Napoélon III : haussmanisation, libéralisation, retombées sociales... Quel est son bilan économique ?

Idées

Napoélon III : haussmanisation, libéralisation, retombées sociales... Quel est son bilan économique ?

Entre le « coup d’État douanier » qui bouscule le capitalisme et l’essor du chemin de fer, la France se modernise au cours du Second Empire, mais tout le monde n’en profite pas.

Élu président de la IIe République en 1848 (le premier à être élu au suffrage « universel »… masculin !), Louis-Napoléon Bonaparte devient l’empereur Napoléon III après le coup d’État du 2 décembre 1851. Autocrate, mais aussi inquiet de la progression de la pauvreté, il s’intéresse à la question sociale comme le montre son étude De l’extinction du paupérisme, en 1844.

Il écrit : « C’est dans le budget qu’il faut trouver le premier point d’appui de tout système qui a pour but le soulagement de la classe ouvrière. »

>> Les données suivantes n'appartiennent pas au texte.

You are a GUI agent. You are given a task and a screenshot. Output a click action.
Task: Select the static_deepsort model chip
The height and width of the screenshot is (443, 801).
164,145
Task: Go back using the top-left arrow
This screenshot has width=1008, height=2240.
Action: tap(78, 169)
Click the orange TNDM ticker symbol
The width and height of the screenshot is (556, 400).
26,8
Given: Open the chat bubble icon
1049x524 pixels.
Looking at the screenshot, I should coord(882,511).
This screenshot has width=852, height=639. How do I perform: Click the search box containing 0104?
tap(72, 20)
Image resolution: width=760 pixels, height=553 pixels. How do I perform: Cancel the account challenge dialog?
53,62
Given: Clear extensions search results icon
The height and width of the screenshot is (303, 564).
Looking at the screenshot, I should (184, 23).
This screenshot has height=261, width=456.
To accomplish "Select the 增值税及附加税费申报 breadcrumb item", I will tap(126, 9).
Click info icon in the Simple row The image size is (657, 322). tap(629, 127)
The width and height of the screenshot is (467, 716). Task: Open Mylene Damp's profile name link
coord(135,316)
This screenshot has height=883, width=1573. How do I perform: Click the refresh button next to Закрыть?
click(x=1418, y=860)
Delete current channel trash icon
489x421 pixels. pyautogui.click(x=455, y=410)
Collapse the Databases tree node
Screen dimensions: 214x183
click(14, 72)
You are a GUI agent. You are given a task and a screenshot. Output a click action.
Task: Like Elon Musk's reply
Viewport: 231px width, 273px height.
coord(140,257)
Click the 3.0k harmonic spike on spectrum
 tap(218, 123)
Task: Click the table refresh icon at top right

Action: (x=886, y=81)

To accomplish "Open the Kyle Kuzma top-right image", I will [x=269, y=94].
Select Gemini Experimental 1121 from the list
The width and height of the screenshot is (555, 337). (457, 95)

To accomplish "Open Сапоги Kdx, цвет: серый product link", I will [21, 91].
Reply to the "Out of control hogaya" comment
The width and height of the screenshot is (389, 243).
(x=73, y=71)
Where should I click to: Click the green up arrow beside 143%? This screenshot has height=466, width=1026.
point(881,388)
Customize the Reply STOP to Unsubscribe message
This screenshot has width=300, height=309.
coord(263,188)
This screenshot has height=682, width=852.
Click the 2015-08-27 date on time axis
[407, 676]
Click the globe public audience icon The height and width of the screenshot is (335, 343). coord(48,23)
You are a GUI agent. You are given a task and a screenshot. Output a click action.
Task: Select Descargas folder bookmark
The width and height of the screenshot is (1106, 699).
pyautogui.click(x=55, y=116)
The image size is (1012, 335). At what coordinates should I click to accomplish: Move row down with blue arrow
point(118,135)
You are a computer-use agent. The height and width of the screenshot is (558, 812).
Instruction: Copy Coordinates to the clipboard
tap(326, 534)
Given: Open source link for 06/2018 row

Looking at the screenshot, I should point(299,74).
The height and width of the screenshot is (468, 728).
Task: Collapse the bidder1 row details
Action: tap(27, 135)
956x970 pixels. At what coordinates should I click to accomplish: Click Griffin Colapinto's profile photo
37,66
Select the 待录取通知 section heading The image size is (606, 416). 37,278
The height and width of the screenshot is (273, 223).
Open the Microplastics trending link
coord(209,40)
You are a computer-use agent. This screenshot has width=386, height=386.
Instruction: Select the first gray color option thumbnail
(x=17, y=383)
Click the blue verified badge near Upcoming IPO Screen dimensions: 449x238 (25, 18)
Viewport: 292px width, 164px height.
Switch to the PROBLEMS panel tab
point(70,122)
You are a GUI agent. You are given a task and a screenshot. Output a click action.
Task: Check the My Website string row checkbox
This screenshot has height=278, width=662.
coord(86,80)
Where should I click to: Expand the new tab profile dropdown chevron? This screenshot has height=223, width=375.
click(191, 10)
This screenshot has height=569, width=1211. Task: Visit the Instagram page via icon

« Dépenses productives » de l’État

Entouré de techniciens, industrialistes saint-simoniens pour la plupart, l’Empereur est convaincu de l’efficience des « dépenses productives » de l’État, qui passent de 1,5 milliard de francs à 2,6 milliards par an : agrandissement des ports, travaux d’assainissement ruraux et urbains (un nouveau réseau d’induction d’eau et plus de 800 kilomètres d’égouts modernes sont créés à Paris), modernisation de la capitale par les grands travaux du préfet de la Seine Haussmann.